— Page —
Florida is on the verge of becoming the 15th state to arm teachers after Gov. Rick Scott signed an omnibus bill Friday allowing school staff to undergo law enforcement training to carry guns in the classroom.
Although the notion may seem radical, at least 14 states already arm teachers, according to a VICE News review of state laws and interviews with education department officials and school board associations around the country. Those states are Alabama, Arkansas, Colorado, Idaho, Indiana, Missouri, Montana, Ohio, Oklahoma, Oregon, South Dakota, Texas, Utah, and Washington.
Another 16 states give local school boards the authority to decide whether school staff can carry guns, either explicitly or through legal loopholes, but officials said they didn’t know of any instances of armed teachers in those states.
In some Texas and Utah school districts, teachers have carried guns for more than a decade. But the majority of school districts that arm teachers have done so in the years since the 2012 mass shooting at Sandy Hook Elementary School that left 26 people dead, including 20 young children.
Texas was one of at least eight states where lawmakers passed legislation after Sandy Hook to clarify or relax existing law to make it easier for school districts to arm teachers. The others include Indiana, Georgia, Kansas, Missouri, Ohio, Oklahoma, South Dakota, Tennessee, and Wyoming.

— Given information —
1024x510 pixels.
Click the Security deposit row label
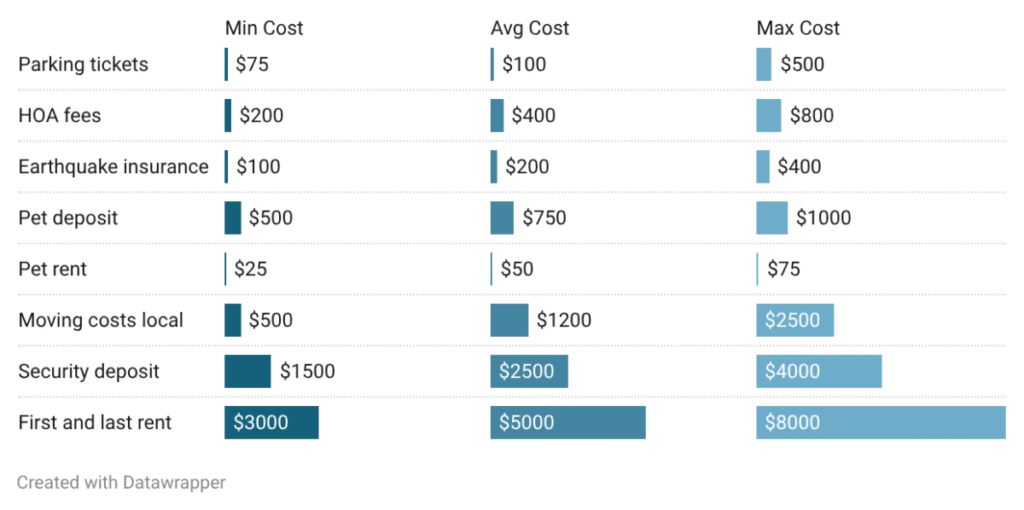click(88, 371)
--
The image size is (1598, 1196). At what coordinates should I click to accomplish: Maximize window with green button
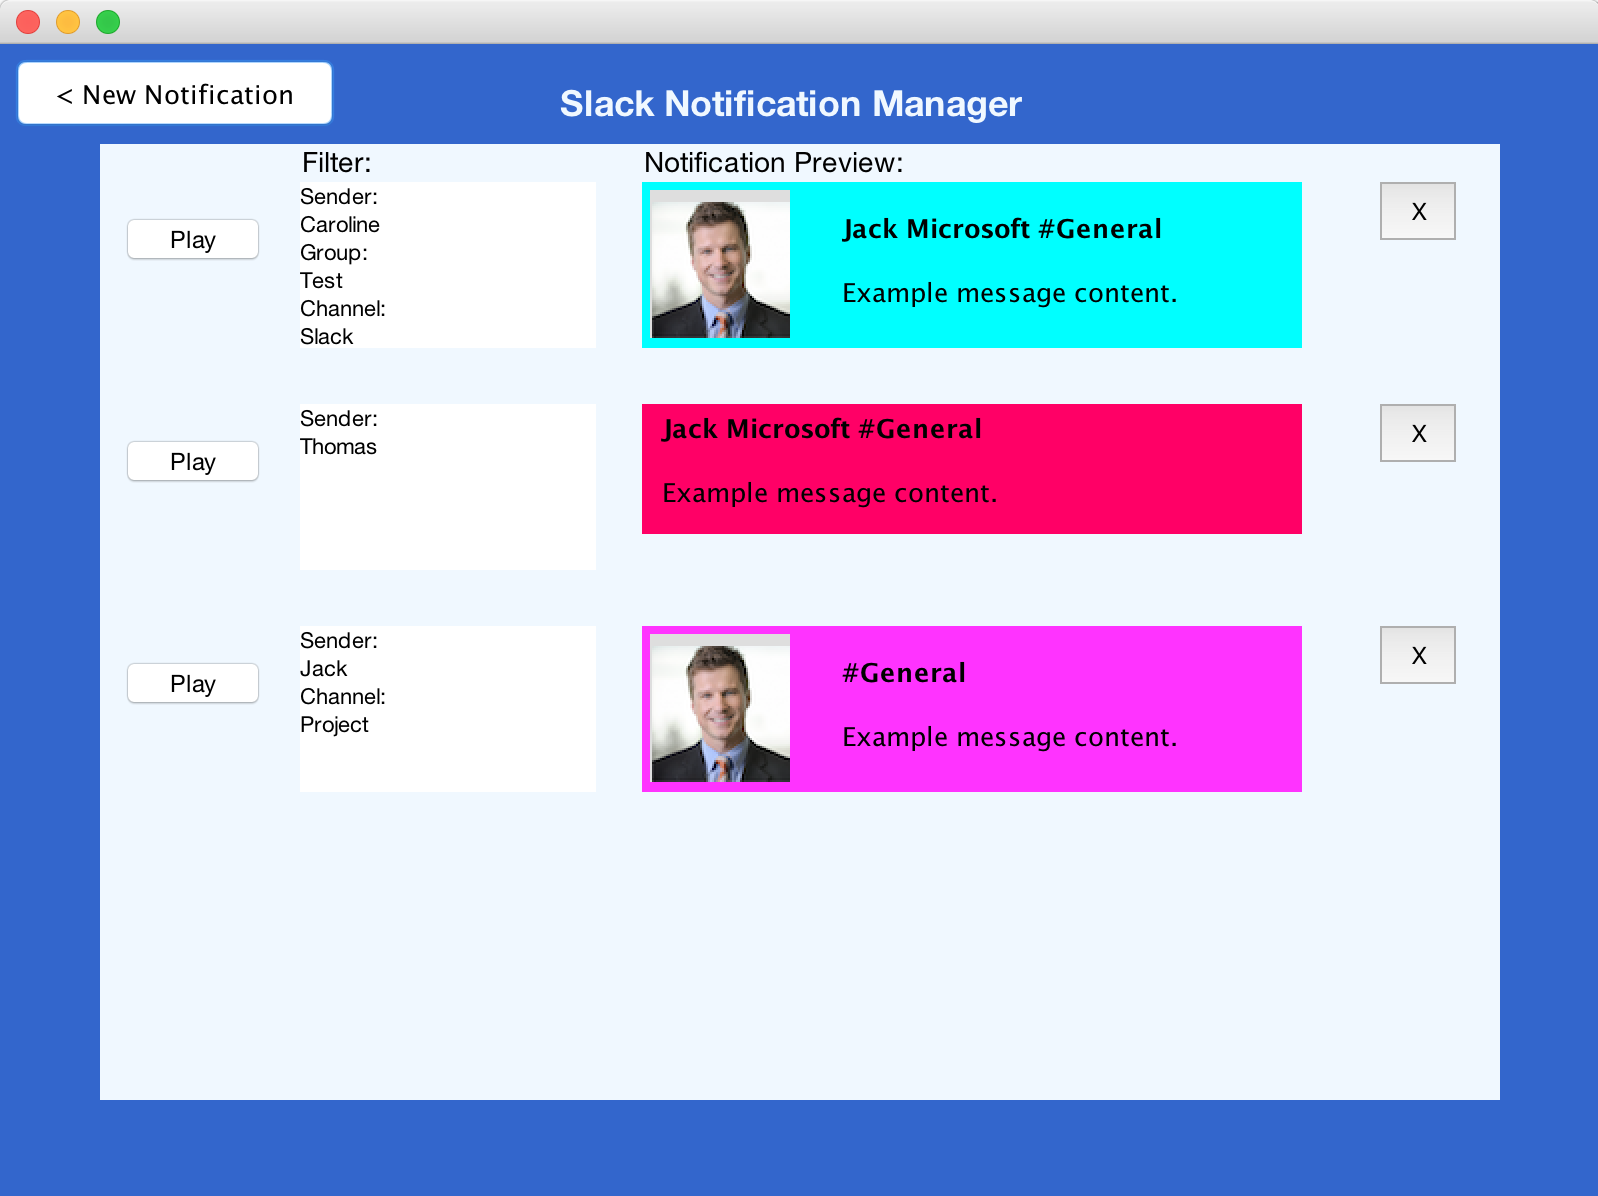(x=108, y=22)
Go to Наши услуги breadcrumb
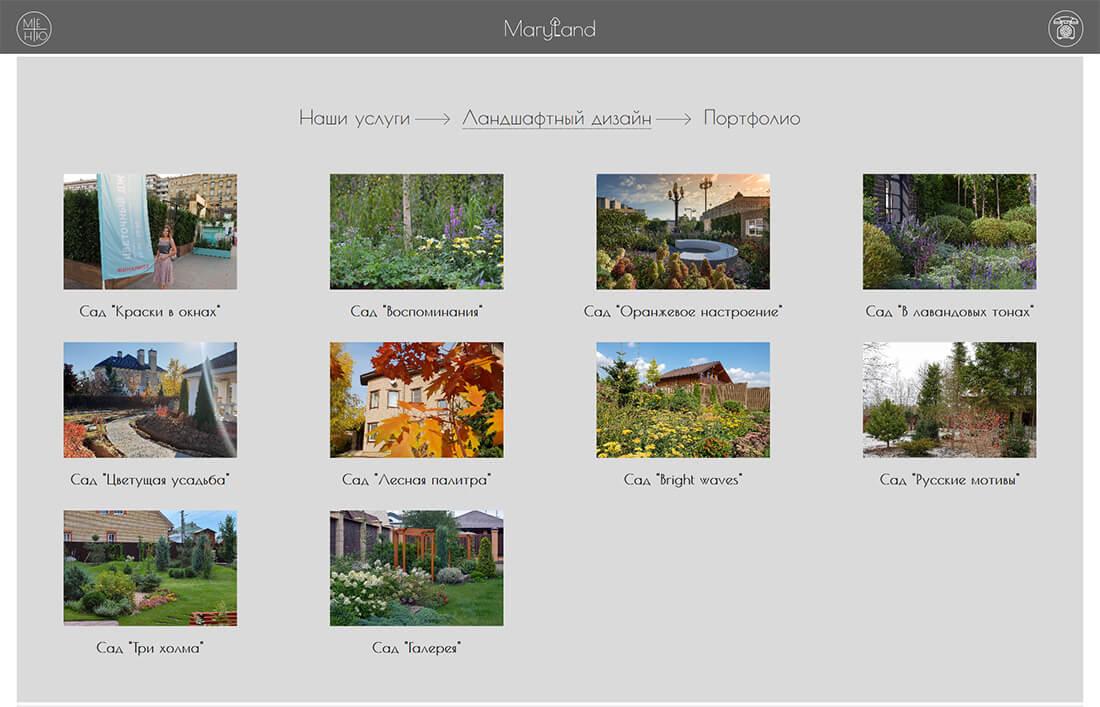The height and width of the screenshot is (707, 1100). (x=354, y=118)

— Instruction A —
According to the article on arming teachers, who signed the Florida omnibus bill allowing school staff to carry guns in the classroom?
— Instruction B —
Carry the article on arming teachers forward from its final sentence.
You can set the listing aside; none of the tasks draws on it.

— Written reply A —
Gov. Rick Scott signed it.

— Written reply B —
And now Florida. The idea of arming teachers in order to prevent or halt school shootings gained renewed scrutiny in the state after a gunman killed 17 people at a Parkland, Florida, high school last month. President Donald Trump and the National Rifle Association both advocated the idea, sparking virulent opposition from teachers unions.
Scott signed the bill, which includes a provision allowing certain members of school staff to undergo law enforcement training. The Coach Aaron Feis Program, named for the coach who died trying to protect students at Marjory Stoneman Douglas High School, comes at a price tag of $67 million. The legislation also includes firearm restrictions such as raising the minimum age of purchase to 21 from 18 and creating a three-day waiting period.
A NBC/ SurveyMonkey poll released this week found that 42 percent of Americans agreed with the idea of arming teachers, including 80 percent of Republicans, while 88 percent of Democrats and 64 percent of independents said they opposed it.
The decision to arm teachers remains largely a local one, and it’s difficult to say how many teachers are armed even in the states where it’s allowed. That’s because school districts generally don’t have to report that information to state education authorities (Arkansas, Texas, and Missouri are the exceptions). And because the question of arming teachers is a sensitive school security matter, the votes often take place in executive session and behind closed doors.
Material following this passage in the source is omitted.